> **YOUR ASSIGNMENT**
I need the number of lines in the data that contain the word "size", and nothing beyond it.

> **RECORDS**
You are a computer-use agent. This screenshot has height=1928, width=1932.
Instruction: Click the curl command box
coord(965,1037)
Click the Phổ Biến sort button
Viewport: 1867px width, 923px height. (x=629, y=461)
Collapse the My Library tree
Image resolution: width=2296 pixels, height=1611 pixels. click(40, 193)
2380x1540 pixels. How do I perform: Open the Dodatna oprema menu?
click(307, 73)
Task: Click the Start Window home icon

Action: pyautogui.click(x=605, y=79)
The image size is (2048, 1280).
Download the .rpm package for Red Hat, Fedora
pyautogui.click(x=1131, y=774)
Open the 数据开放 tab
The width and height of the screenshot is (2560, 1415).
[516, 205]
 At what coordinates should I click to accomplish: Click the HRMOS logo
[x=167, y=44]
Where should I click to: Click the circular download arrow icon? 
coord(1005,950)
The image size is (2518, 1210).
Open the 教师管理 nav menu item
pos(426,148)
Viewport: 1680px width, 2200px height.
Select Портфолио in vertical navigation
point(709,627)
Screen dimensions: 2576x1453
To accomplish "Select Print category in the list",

> **TASK RESPONSE**
2